Abbreviations: CTMS, clinical trial data management systems; eCRF, electronic case report form; EDC, electronic data capture; ELN, electronic laboratory notebooks; GUI, graphical user interface.



#

Step 4: Applying Research Data Management Criteria and Evaluation: Towards a Custom Solution

We conducted an internal review of various existing solutions, to assess their suitability for our specific needs. While many of these platforms offer a broad range of features and applications, they frequently fell short in several key areas. These included data storage options, either cloud-based or requiring a local server, as well as ease of implementation and administration. Even seemingly straightforward solutions like DataLad[14] or research electronic data capture (REDCap)[15] come with their own challenges, such as the need for administrative rights and complex setup processes. Additionally, cost considerations were a factor. We also noted that many of these tools lack support for clinical classification systems, which would enable the use of international standards for data capture, despite the feasibility of implementing such features. A detailed rationale for the selection of various tools under consideration is elaborated upon in the “Results” section.

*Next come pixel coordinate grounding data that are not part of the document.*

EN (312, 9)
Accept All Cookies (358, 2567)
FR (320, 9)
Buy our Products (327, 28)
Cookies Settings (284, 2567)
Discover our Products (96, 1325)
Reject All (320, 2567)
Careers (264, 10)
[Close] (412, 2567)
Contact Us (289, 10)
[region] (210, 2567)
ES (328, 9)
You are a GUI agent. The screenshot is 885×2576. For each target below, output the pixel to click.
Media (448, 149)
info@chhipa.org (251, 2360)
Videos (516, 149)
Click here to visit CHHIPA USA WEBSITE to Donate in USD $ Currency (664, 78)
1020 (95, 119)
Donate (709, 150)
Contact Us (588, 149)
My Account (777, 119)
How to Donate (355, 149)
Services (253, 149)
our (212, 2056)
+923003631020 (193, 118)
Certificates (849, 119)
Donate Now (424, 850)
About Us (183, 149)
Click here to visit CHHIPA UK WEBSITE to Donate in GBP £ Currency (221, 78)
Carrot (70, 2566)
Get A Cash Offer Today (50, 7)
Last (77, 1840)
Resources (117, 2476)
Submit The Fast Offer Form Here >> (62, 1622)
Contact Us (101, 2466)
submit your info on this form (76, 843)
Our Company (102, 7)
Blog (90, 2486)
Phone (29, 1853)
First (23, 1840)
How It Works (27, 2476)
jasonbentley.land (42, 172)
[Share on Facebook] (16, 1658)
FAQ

This outcome prompted the development of our custom solution, tailored to meet our defined requirements. SQLite was chosen as a serverless and self-contained database management system. It is well-suited for small applications and research projects due to its lightweight and portable design. The entire database is stored in a single file, making it easy to manage, backup, and share. SQLite, compatible across platforms and adhering to the atomicity, consistency, isolation und durability (ACID) standard,[16] is a continuously evolving open-source project supported by the community.[17] Leveraging HTML5/CSS for front-end development, we utilized Electron to create a cross-platform desktop application, ensuring consistent user experience and simplifying development and maintenance due to the extensive use and documentation of these web technologies.


#

Step 5: Implementation of the Database Design

We have based our design on the i2b2 Common Data Model (CDM)[18] star schema, prevalent for its efficient querying and analysis of clinical research data. This model enhances our database by offering scalability to accommodate growing clinical research datasets. Despite relying on join operations, its normalized structure ensures data consistency, efficient storage, and easier updates, thereby preventing data redundancy. Crucially, its global, unified representation accelerates data access and expands analytical capabilities across multiple subject areas by eliminating the need for separate tables.


#

Step 6: Implementation of Data Security

GDPR compliance was a key focus during development, necessitating data security at two levels. Access to the SQLite database (DB) is controlled by assigned read/write permissions within the local or network drive. Second, the user interface (UI) utilizes a JavaScript class to dynamically generate user-specific views and handle “Create, Read, Update, Delete” operations, thereby ensuring secure management of database entries. To comply with GDPR regulations, all data and data operations are tagged with a specific date, ensuring that research data are only retained for as long as is necessary to fulfill its intended purpose. At the end of this period, or at the data subject's request, the data can be securely deleted, in-line with the GDPR's “right to be forgotten” provision.


#

Step 7: Implementation of Data Quality Control

To reduce erroneous data entry and improve data quality, we implemented type validation and duplicate detection methods directly in the input and import functions within the UI. In addition, we implemented logic-based rules based on Clinical Quality Language (CQL)[19] that provide direct user feedback on any rule violations during data entry and import. Integrating CQL using the CQL Framework (GitHub repository: https://github.com/cqframework) into our research database involves a two-step process. Firstly, CQL statements are transformed into JSON ELM (JSON expression logical model) representations. Secondly, the converted rule is interpreted and executed through JavaScript code. [Supplementary Fig. S2] (available in the online version only) provides a graphical illustration of the process.


#

Step 8: Designing the Standard Views for the Graphical User Interface (Front-end)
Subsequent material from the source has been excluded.